QUOTED TEXT:
· · · · ·

### LING1340 Homework 1
Name: **Daniel Zheng**

Email: **daniel.zheng@pitt.edu**

Due Date: **September 5, 2017**

#### Dataset
Large Movie Review Dataset from [here](http://ai.stanford.edu/~amaas/data/sentiment/).

Andrew L. Maas, Raymond E. Daly, Peter T. Pham, Dan Huang, Andrew Y. Ng, and Christopher Potts. (2011). Learning Word Vectors for Sentiment Analysis. *The 49th Annual Meeting of the Association for Computational Linguistics (ACL 2011).*

In [1]:
# useful libraries
import numpy as np
from nltk.tokenize import word_tokenize
from nltk import pos_tag
import re, glob


In [2]:
# loading training data
def load(filepath):
    files = glob.glob(filepath)
    raw = []
    for file in files:
        with open(file, encoding='utf-8') as f:
            raw.append(f.read())
    return raw
train_neg_raw = load('data/aclImdb/train/neg/*')
train_pos_raw = load('data/aclImdb/train/pos/*')
test_neg_raw = load('data/aclImdb/test/neg/*')
test_pos_raw = load('data/aclImdb/test/pos/*')

In [3]:
print('Negative training sample:', np.random.choice(train_neg_raw, 1))

· · · · ·

RECORDED INFORMATION:
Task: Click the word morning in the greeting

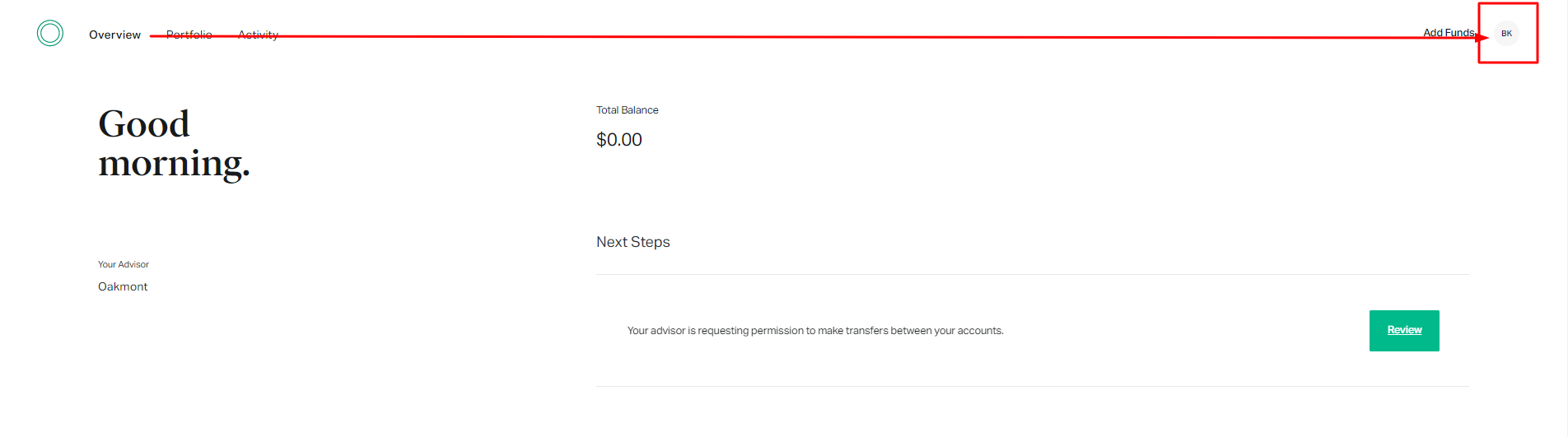Action: click(171, 164)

· · · · ·

WRITTEN REQUEST: Please reproduce the LING1340 homework starting with "test_neg_raw = load('data/aclImdb/test/neg/*')" and going on through "sample:', np.random.choice(train_neg_raw, 1))", substituting "Sample negative review" for "Negative training sample". You won't need the data for this.

RESULT OF THIS EXERCISE:
test_neg_raw = load('data/aclImdb/test/neg/*')
test_pos_raw = load('data/aclImdb/test/pos/*')

In [3]:
print('Sample negative review:', np.random.choice(train_neg_raw, 1))